These past few weeks that I spent at the beach were some pretty amazing times for me, and would never have expected that change in my life would be a result of the time spent there. While I was at the beach, I saw a picture of myself sitting on the sand, my bible in my lap as the ocean lapped against the shore, and me and my Jesus sitting and talking as the sun crested the horizon. I felt such an overwhelming sense of peace and serenity at that moment, and thought to myself, “I could live here.” The more time I spent out there, the more I desired to live there. When I came home I told my husband of the desire that began to well up within me while I was there, and he replied, “I would love to live at the beach.” We talked about it atlength and decided that if that is where the Lord God wants us, then we will go willingly. We decided that we would begin praying about it and see if the Lord God opened the doors for us to move to the ocean.
As I was praying this morning about the desire that was in my heart, I was reminded of the passage of scripture in Psalm 37:4, so I opened my Bible and read:
“Delight yourself also in the Lord, and He shall give you the desires of your heart.”
Living at the beach has never been something I wanted to do. In fact, when my kids were little, I dreaded going to the beach. (My husband even brought that point up to me.) But as I thought and pondered on why this desire to live at the beach was now in me, I remembered why I never wanted to be there before. For those of us who have small children, going to the beach was a chore, there was no relaxing for mom and dad- it was all about sunscreen, sand and keeping them from going too deep. But now, with my children grown and my husband and I starting our empty nest phase, the draw to the ocean was too much to resist.
He desires to do us good all the days of our lives, and when we put our trust and hope in Him, He then takes our hearts and begins to mold them into the shape He desires. The Psalmist also writes that when we “delight” ourselves in the Lord, He shall give us the desires of our hearts. My desire has never been to live at the beach, or to live that close to the ocean, but the Lord God, because my heart is Play-Dough in His hands will place in my heart the desires that He has for me.
Some of you may have a dream to do something, or to go somewhere. I believe these are desires that the Lord God puts in our hearts to fulfill His will in our lives. Who knows where the Lord will lead us, I never pictured myself as a writer, writing this blog or working on a book. But the Lord gave me a desire to write for Him many years ago, and He is now bringing it to pass. Why, because I delight in Him. There was a king in Judah who delighted in the Lord God as well, and the Lord blessed him abundantly. The king’s name was Jehoshaphat. 2 Chronicles 17:6 tells us that Jehoshaphat “took great delight in the ways of the Lord.”

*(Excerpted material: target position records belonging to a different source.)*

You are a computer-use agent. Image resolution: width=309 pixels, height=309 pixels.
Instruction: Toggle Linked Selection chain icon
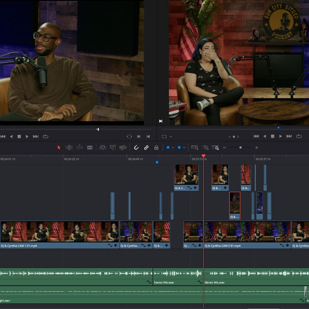[x=146, y=148]
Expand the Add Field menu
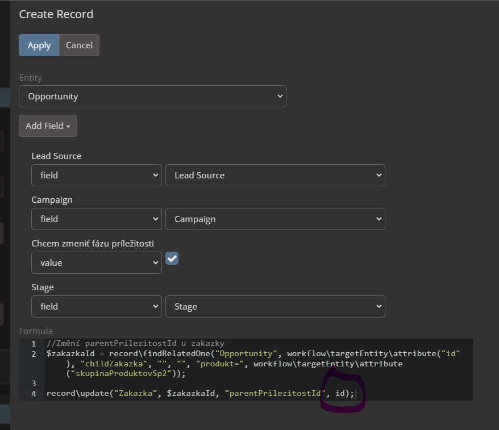 [x=48, y=126]
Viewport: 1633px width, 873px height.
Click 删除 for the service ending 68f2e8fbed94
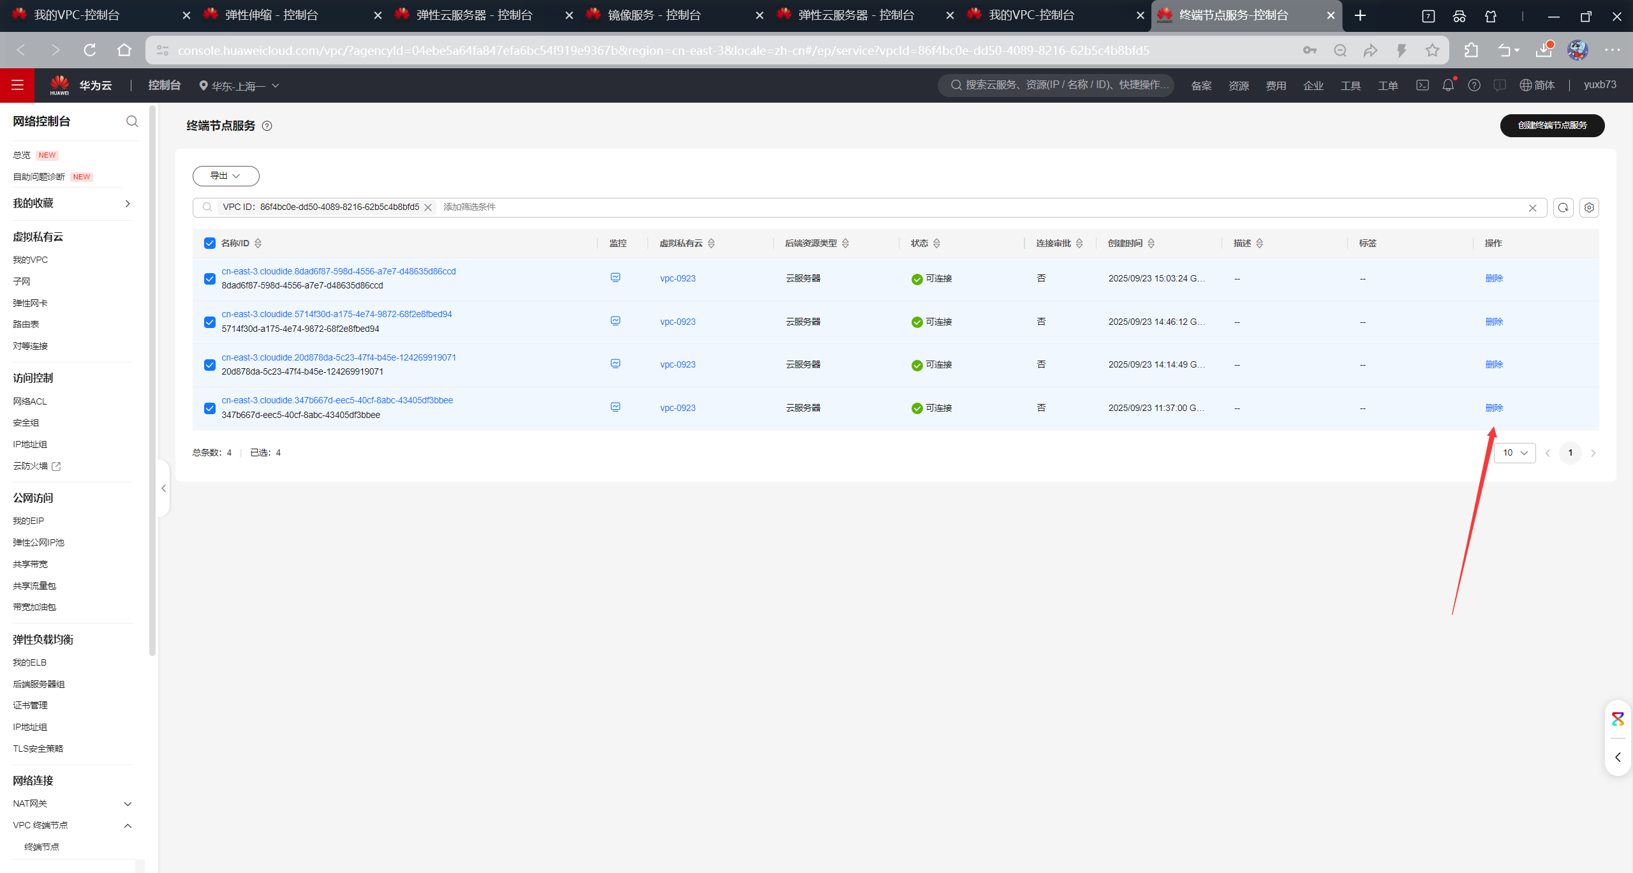click(1494, 322)
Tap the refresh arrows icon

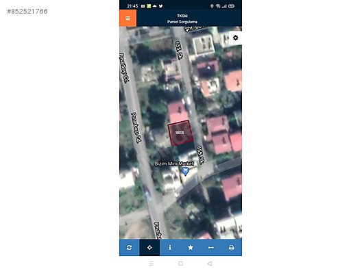pos(130,248)
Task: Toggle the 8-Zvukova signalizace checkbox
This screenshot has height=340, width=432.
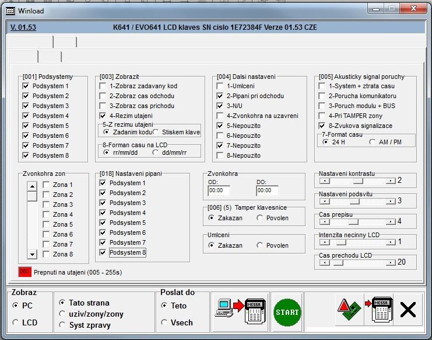Action: tap(322, 126)
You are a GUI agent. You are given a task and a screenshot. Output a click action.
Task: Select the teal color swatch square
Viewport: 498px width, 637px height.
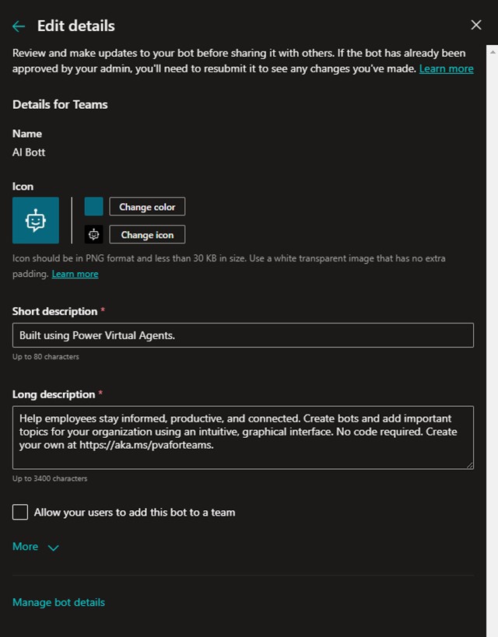coord(93,206)
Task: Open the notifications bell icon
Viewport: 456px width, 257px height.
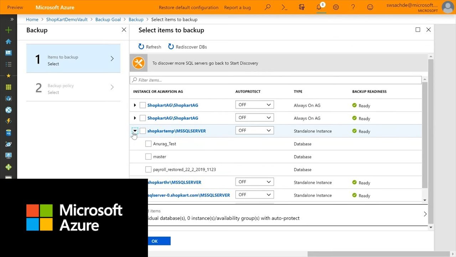Action: click(x=319, y=7)
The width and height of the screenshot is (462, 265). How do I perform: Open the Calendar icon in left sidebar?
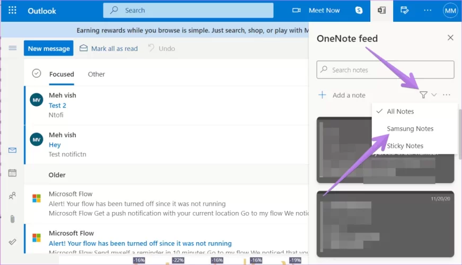click(x=12, y=173)
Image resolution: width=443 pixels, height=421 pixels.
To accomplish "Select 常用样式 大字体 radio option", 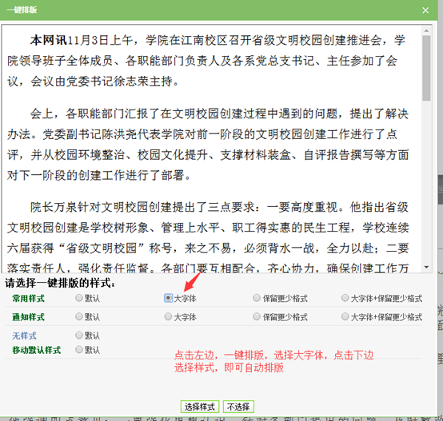I will click(x=168, y=298).
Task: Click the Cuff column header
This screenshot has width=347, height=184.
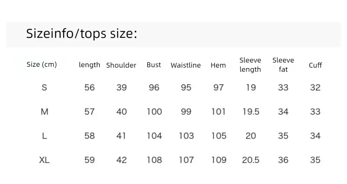Action: click(x=315, y=65)
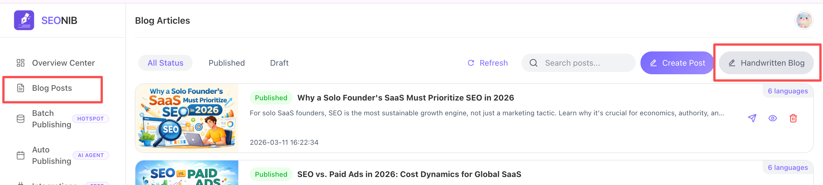Delete the Solo Founder article with trash icon
The width and height of the screenshot is (823, 185).
(793, 118)
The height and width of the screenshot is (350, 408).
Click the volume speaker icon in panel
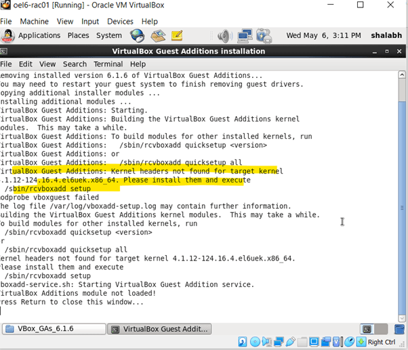(224, 35)
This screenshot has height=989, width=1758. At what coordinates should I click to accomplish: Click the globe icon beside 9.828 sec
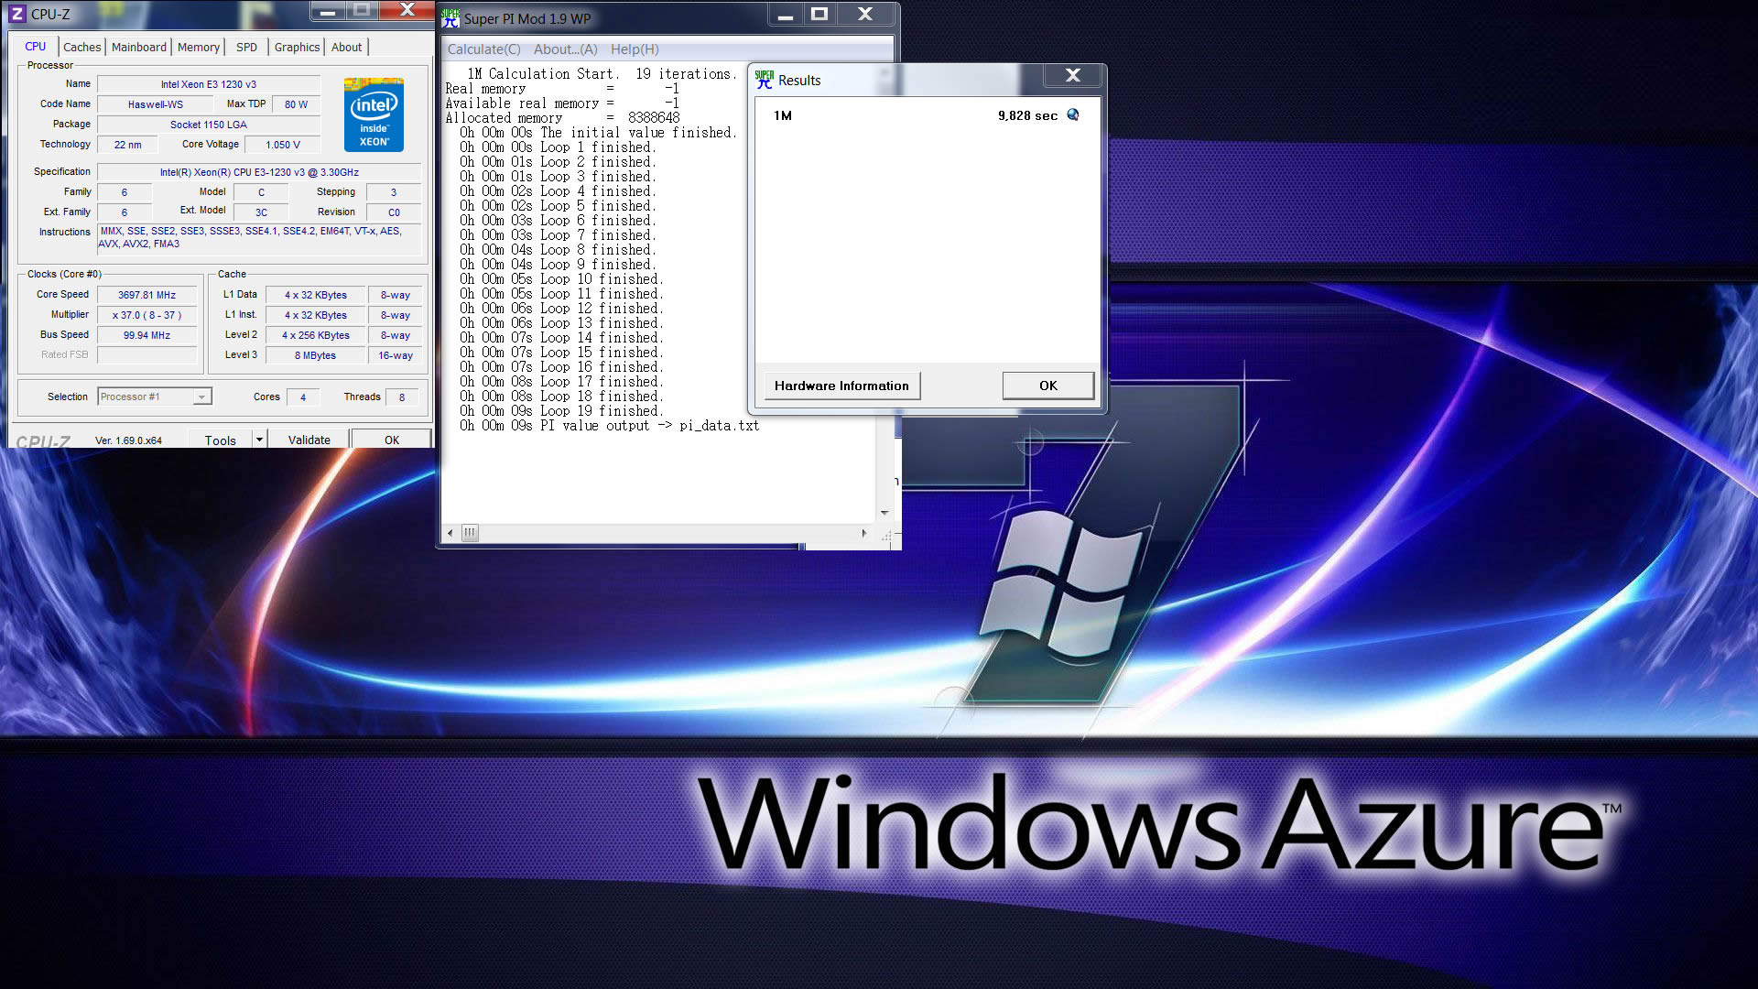[1073, 115]

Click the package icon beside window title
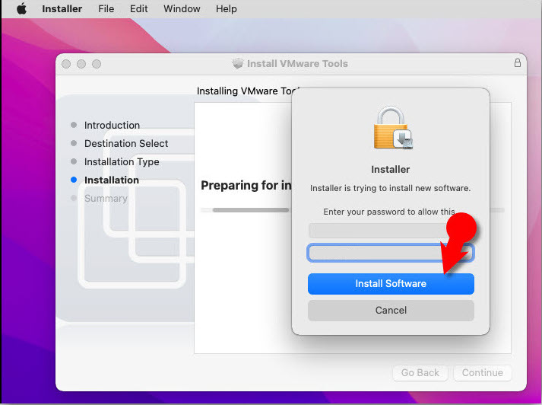click(x=238, y=64)
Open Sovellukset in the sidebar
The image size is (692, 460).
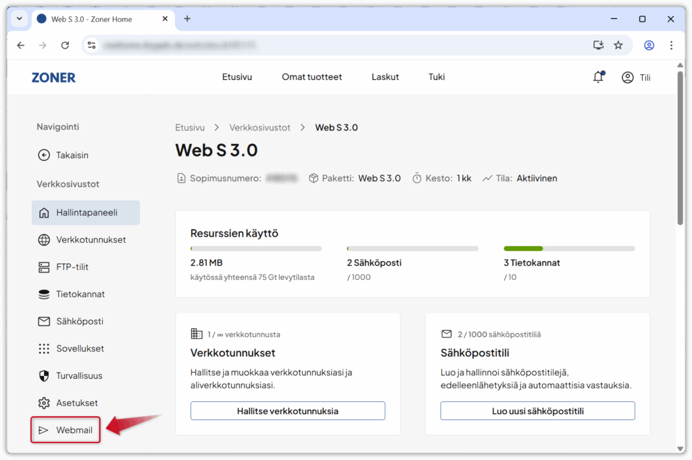80,348
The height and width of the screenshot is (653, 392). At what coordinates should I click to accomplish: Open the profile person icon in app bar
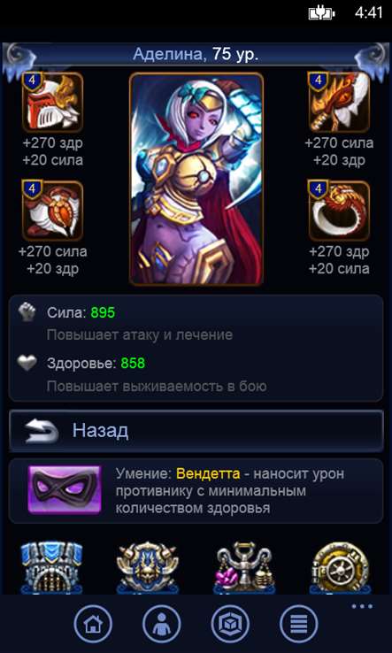pyautogui.click(x=162, y=624)
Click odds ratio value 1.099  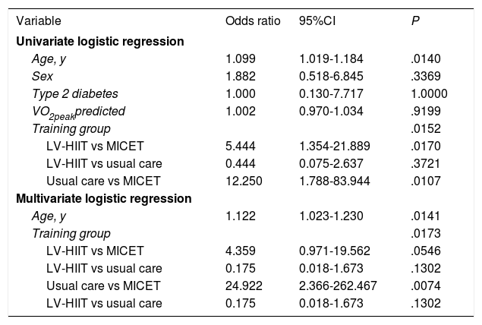coord(240,58)
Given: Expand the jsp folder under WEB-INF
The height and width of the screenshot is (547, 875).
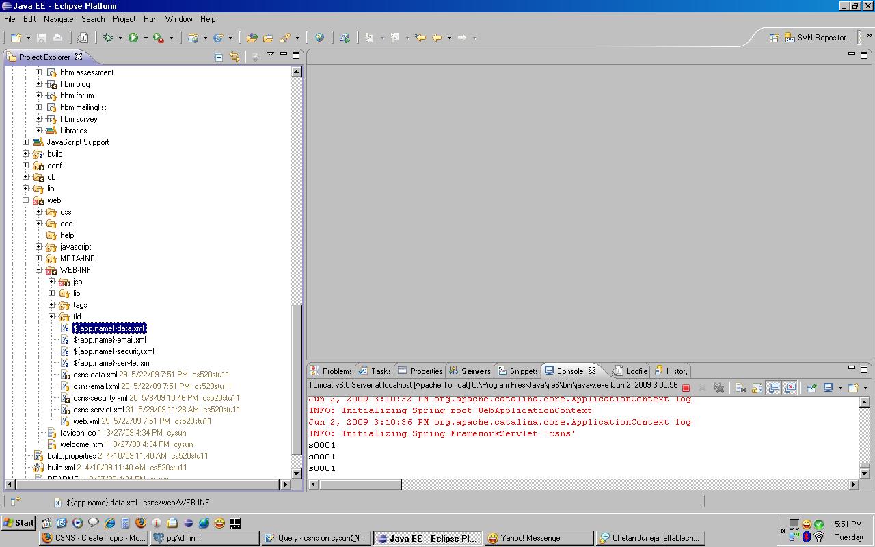Looking at the screenshot, I should 51,282.
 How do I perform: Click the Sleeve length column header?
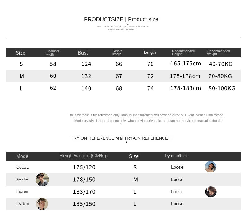[x=117, y=53]
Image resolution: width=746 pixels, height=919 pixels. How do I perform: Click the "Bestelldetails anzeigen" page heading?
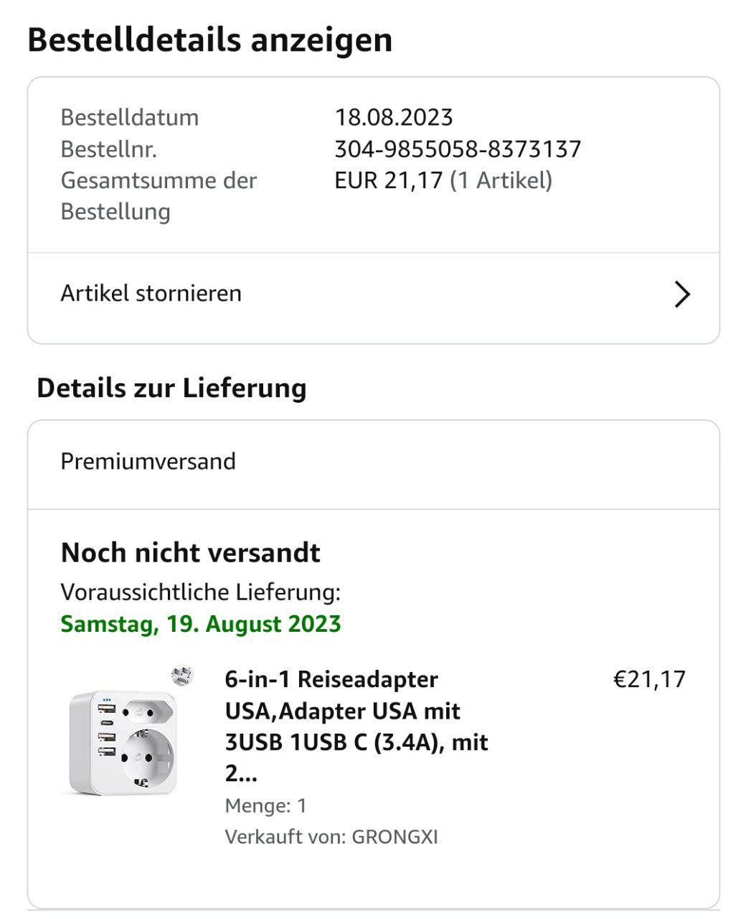[209, 40]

“Because Jehoshaphat trusted God, God lifted him up and exalted him as king.” (David Guziak) Jehoshaphat shows us that when we allow the Lord God to take our hearts and mold them, to make them and fashion them as He desires, then He will also give us the dreams and desires of our hearts. Jehoshaphat believed and trusted that the Lord God was so faithful to accomplish a work in him that he was willing to step out in faith and tear down all that held him back. 2 Chronicles 17:6 continues with, “moreover he removed the high places and wooden images from Judah.” God gave Jehoshaphat a purpose, a desire in his heart to serve Him, and in response to that Jehoshaphat removed and rejected anything that wanted to stand in his way. And in response, God gave to him the desires of his heart.
Does this mean that all our hopes and dreams are of God and that we should do whatever it takes to make them happen? No, not exactly. What the Lord is showing me is that if He places a desire in my heart, it is because my delight is in Him and He is able to work in me and through me to bring to pass the purposes He has for me. Five years ago, if you would have told me I would be sitting at my desk writing a blog and writing a book, then I would have laughed at you. I was perfectly content to serve the Lord God in Children’s Ministry and to live in the town we are currently in. I had no desire to move or do anything else. But God did, and my trust and hope is not in where I live or where I serve, but in the Living God who places in our hearts the desires He has for us.
My delight is in His hands. I am His Play-Dough, and when we allow Him to mold us and shape us, to work in our hearts what He has for us; then we will begin to live in a way that is full of joy and peace. I am at a point in my life where I only desire to do what is pleasing to the Lord. I am able to be free to live where He desires, to love where He says love, to serve where He says serve and to be totally and completely pliable in His marvelous hands. I just want to be a ball of Play-Dough. In this alone I have found total and complete peace.
No matter what you are facing, no matter what dreams, desires and hopes you have for your life, allow yourself to become Play-Dough in the hands of our Almighty God, lift your face to Him (Job 22:26) and let Him give you the desires of your heart. For when the desires come, He will show you how to remove and reject all that tries to take hold of you and lead you away from Him. “Delight yourself also in the Lord, and He will give you the desires of your heart.” Amen and Amen.